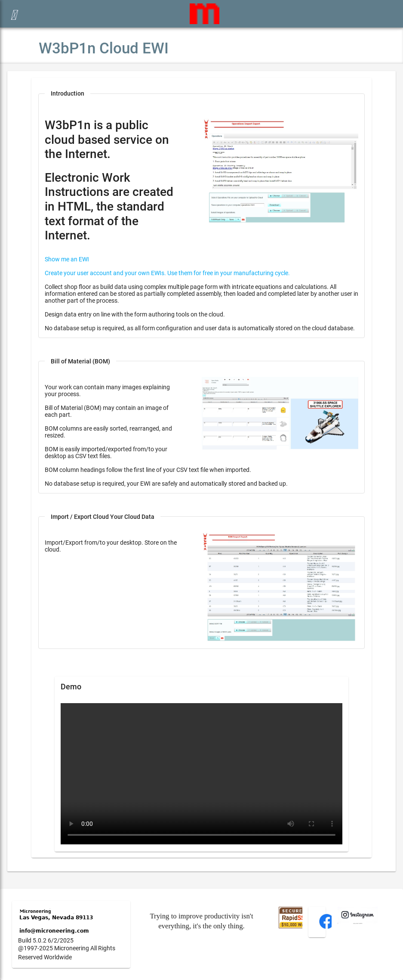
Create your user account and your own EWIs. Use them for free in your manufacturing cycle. (167, 273)
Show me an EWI (67, 259)
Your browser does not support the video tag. (201, 774)
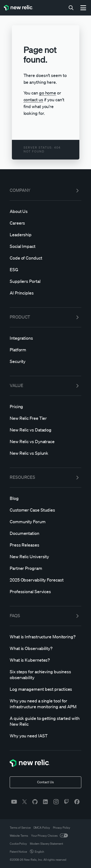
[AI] (46, 293)
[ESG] (46, 269)
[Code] (46, 258)
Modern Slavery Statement (47, 843)
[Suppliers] (46, 281)
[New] (46, 418)
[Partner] (46, 568)
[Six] (46, 674)
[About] (46, 211)
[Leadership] (46, 235)
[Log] (46, 689)
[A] (46, 721)
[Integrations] (46, 338)
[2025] (46, 580)
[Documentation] (46, 533)
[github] (35, 802)
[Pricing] (46, 406)
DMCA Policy (41, 828)
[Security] (46, 361)
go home (48, 93)
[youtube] (14, 802)
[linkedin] (46, 802)
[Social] (46, 246)
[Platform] (46, 349)
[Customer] (46, 510)
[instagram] (56, 802)
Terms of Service (20, 828)
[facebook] (77, 802)
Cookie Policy (18, 843)
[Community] (46, 521)
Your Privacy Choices (50, 836)
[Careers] (46, 223)
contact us (33, 99)
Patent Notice (18, 851)
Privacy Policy (62, 828)
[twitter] (25, 802)
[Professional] (46, 591)
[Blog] (46, 498)
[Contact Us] (46, 782)
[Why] (46, 704)
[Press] (46, 545)
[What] (46, 637)
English (37, 851)
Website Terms (19, 836)
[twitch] (66, 802)
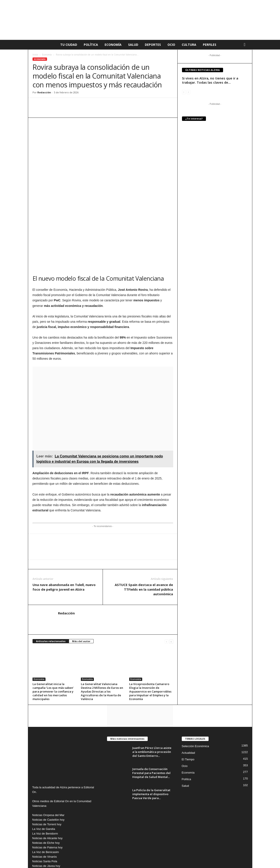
============================================================
Could you render the wording of every line in the material above as a Markdown table with the columns No and Line, numbering the rows and skipping blank lines? Leave the pictures out.

| No | Line |
|---|---|
| 1 | Create your user account and your own EWIs. Use them for free in your manufacturing cycle. (167, 273) |
| 2 | Show me an EWI (67, 259) |
| 3 | Your browser does not support the video tag. (201, 774) |
| 4 | [AI] (46, 293) |
| 5 | [ESG] (46, 269) |
| 6 | [Code] (46, 258) |
| 7 | Modern Slavery Statement (47, 843) |
| 8 | [Suppliers] (46, 281) |
| 9 | [New] (46, 418) |
| 10 | [Partner] (46, 568) |
| 11 | [Six] (46, 674) |
| 12 | [About] (46, 211) |
| 13 | [Leadership] (46, 235) |
| 14 | [Log] (46, 689) |
| 15 | [A] (46, 721) |
| 16 | [Integrations] (46, 338) |
| 17 | [2025] (46, 580) |
| 18 | [Documentation] (46, 533) |
| 19 | [github] (35, 802) |
| 20 | [Pricing] (46, 406) |
| 21 | DMCA Policy (41, 828) |
| 22 | [Security] (46, 361) |
| 23 | go home (48, 93) |
| 24 | [youtube] (14, 802) |
| 25 | [linkedin] (46, 802) |
| 26 | [Social] (46, 246) |
| 27 | [Platform] (46, 349) |
| 28 | [Customer] (46, 510) |
| 29 | [instagram] (56, 802) |
| 30 | Terms of Service (20, 828) |
| 31 | [facebook] (77, 802) |
| 32 | Cookie Policy (18, 843) |
| 33 | [Community] (46, 521) |
| 34 | Your Privacy Choices (50, 836) |
| 35 | [Careers] (46, 223) |
| 36 | contact us (33, 99) |
| 37 | Patent Notice (18, 851) |
| 38 | Privacy Policy (62, 828) |
| 39 | [twitter] (25, 802) |
| 40 | [Professional] (46, 591) |
| 41 | [Blog] (46, 498) |
| 42 | [Contact Us] (46, 782) |
| 43 | [Why] (46, 704) |
| 44 | [Press] (46, 545) |
| 45 | [What] (46, 637) |
| 46 | English (37, 851) |
| 47 | Website Terms (19, 836) |
| 48 | [twitch] (66, 802) |